À l’époque  j’étais journaliste à l’Écho du Nord et une fervente militante d’Amnistie internationale depuis nombre d’années. J’avais dorénavant un parti pris pour les femmes d’ici et d’ailleurs dans le monde. Avec le groupe d’Amnistie internationale St-Jérôme/Laurentides nous avons inauguré en 2008 la Place de la paix de St-Jérôme. Depuis, à chaque année on y plante ou baptise un arbre qui porte un nom de femme dont les droits fondamentaux ont été bafoués et qui a été victime de l’intolérance et de la barbarie des hommes.

4- En lien avec l’évènement, comment votre vision de l’éducation des enfants a-t-elle été influencée?  

J’ai élevé mon fils dans le respect des autres et surtout des femmes. Par le biais d’Amnistie internationale et de mon implication sociale il sait que l’on doit se porter à la défense de celles dont les droits fondamentaux sont bafoués de ces femmes victimes de graves violations des droits humains, des conflits armés, de la violence conjugale et autres. C’est un homme féministe qui n’hésite pas à souligner par exemple, le 8 mars, Journée internationale des droits des femmes autour de lui et s’oppose à toutes les discriminations et le 6 décembre il a une pensée pour les femmes de Polytechnique.

5- 30 ans plus tard, quelle est votre perception de la place de la femme dans la société actuelle?  

Plusieurs avancées intéressantes nourrissent mon espoir même s’il reste encore beaucoup de marches à gravir pour en arriver au respect des femmes dans nos sociétés et la valorisation de leur rôle dans l’avancement des mentalités et des valeurs dans un monde égalitaire pour tous et toutes. Au Québec et au Canada, il faudrait reconnaître tout le mal qui a été fait aux communautés autochtones et notamment aux femmes et filles disparues ou assassinées et le réparer. Il serait important aussi de prioriser le travail des organismes communautaires qui travaillent auprès de femmes victimes de violence, handicapées, autochtones, immigrantes et aînées.

6- Avez-vous été témoin d’une évolution dans la société ou chez l’ouverture d’esprit des hommes? Si oui, la décrire.  

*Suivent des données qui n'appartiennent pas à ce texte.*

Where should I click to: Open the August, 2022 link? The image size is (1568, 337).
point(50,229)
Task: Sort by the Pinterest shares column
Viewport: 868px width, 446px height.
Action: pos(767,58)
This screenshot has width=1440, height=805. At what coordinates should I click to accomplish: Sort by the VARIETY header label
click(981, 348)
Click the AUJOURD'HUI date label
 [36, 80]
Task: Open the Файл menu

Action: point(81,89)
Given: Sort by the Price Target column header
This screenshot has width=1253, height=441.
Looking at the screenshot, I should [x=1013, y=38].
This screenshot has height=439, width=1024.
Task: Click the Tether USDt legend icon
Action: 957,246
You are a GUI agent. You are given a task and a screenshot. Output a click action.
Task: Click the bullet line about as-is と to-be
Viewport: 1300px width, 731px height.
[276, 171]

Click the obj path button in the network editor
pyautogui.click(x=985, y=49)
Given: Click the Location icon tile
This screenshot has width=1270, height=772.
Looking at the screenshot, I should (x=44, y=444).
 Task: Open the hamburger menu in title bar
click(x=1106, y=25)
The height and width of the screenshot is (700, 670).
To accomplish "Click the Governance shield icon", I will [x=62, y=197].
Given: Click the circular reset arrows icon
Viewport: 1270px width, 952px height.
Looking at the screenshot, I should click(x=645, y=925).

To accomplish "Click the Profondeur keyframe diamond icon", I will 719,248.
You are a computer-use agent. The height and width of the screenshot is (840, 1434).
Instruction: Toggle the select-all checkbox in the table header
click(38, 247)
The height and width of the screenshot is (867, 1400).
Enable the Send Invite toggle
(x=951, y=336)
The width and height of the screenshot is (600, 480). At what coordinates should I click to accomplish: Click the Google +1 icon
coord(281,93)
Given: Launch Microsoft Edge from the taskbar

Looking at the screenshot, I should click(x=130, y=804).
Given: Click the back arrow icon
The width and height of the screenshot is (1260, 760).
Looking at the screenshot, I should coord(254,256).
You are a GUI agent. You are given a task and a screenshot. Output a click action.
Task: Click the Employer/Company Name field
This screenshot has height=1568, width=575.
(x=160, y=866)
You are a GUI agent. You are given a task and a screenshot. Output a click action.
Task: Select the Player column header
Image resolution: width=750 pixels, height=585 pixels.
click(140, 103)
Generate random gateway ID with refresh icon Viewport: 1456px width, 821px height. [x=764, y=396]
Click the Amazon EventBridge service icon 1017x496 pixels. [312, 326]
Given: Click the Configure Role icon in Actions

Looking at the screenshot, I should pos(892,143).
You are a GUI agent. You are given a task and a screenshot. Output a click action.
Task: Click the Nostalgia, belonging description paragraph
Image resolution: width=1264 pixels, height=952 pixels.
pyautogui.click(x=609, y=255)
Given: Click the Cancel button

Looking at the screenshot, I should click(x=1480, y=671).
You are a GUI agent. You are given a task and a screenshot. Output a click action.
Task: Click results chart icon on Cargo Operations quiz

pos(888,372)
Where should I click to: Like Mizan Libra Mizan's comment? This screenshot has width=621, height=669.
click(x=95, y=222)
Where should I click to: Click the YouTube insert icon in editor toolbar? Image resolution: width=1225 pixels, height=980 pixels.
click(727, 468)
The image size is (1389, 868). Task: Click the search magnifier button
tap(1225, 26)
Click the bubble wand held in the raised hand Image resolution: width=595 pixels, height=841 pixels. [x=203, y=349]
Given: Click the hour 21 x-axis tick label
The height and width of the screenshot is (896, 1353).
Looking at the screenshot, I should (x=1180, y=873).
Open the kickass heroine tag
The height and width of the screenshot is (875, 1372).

Oui bien sûr et c’est primordial d’impliquer de plus en plus les hommes dans le processus de respect et de défense des femmes. De plus en plus d’hommes s’affichent comme féministes et s’impliquent activement dans l’éducation des enfants, le partage des tâches et votent des lois favorisant entre autres  le congé parental des pères. Plusieurs organismes communautaires et autres ont vu le jour pour aider les hommes violents à exprimer le mal être qui les poussent à la violence et même à réparer le tort qu’ils ont fait aux femmes.

7- Comment s’exprime le féminisme d’aujourd’hui à vos yeux? Quelle est sa place?  

Il y a beaucoup de rattrapage à faire et je pense sincèrement qu’il se fera en impliquant davantage les hommes.

8- Quelle est votre perception des nouvelles expressions du féminisme à travers les mouvements sociaux récents ou actuels (exemple: les mouvements #MeToo et #MoiAussi)? 

Elles sont très justes et mettent l’accent sur un fléau de tous les temps; les violences sexuelles. Ces mouvements ont donné la voix aux femmes, de la détermination aussi pour dénoncer l’inacceptable.

9- Avez-vous vécu des réticences ou des traitements différents au cours de votre parcours professionnel parce que vous êtes une femme?  

À au moins une reprise lorsque l’un des patrons m’avait demandé si ça me dérangerait qu’il embauche une autre femme journaliste. Il ne m’aurait sûrement pas demandé la permission d’embaucher un journaliste mâle.

10- Dans un monde idéal, quelle serait votre souhait de société pour les générations futures?

De vivre dans une société où les droits de chacun et chacune soient respectés et où la diversité culturelle vienne l’enrichir et non la diviser.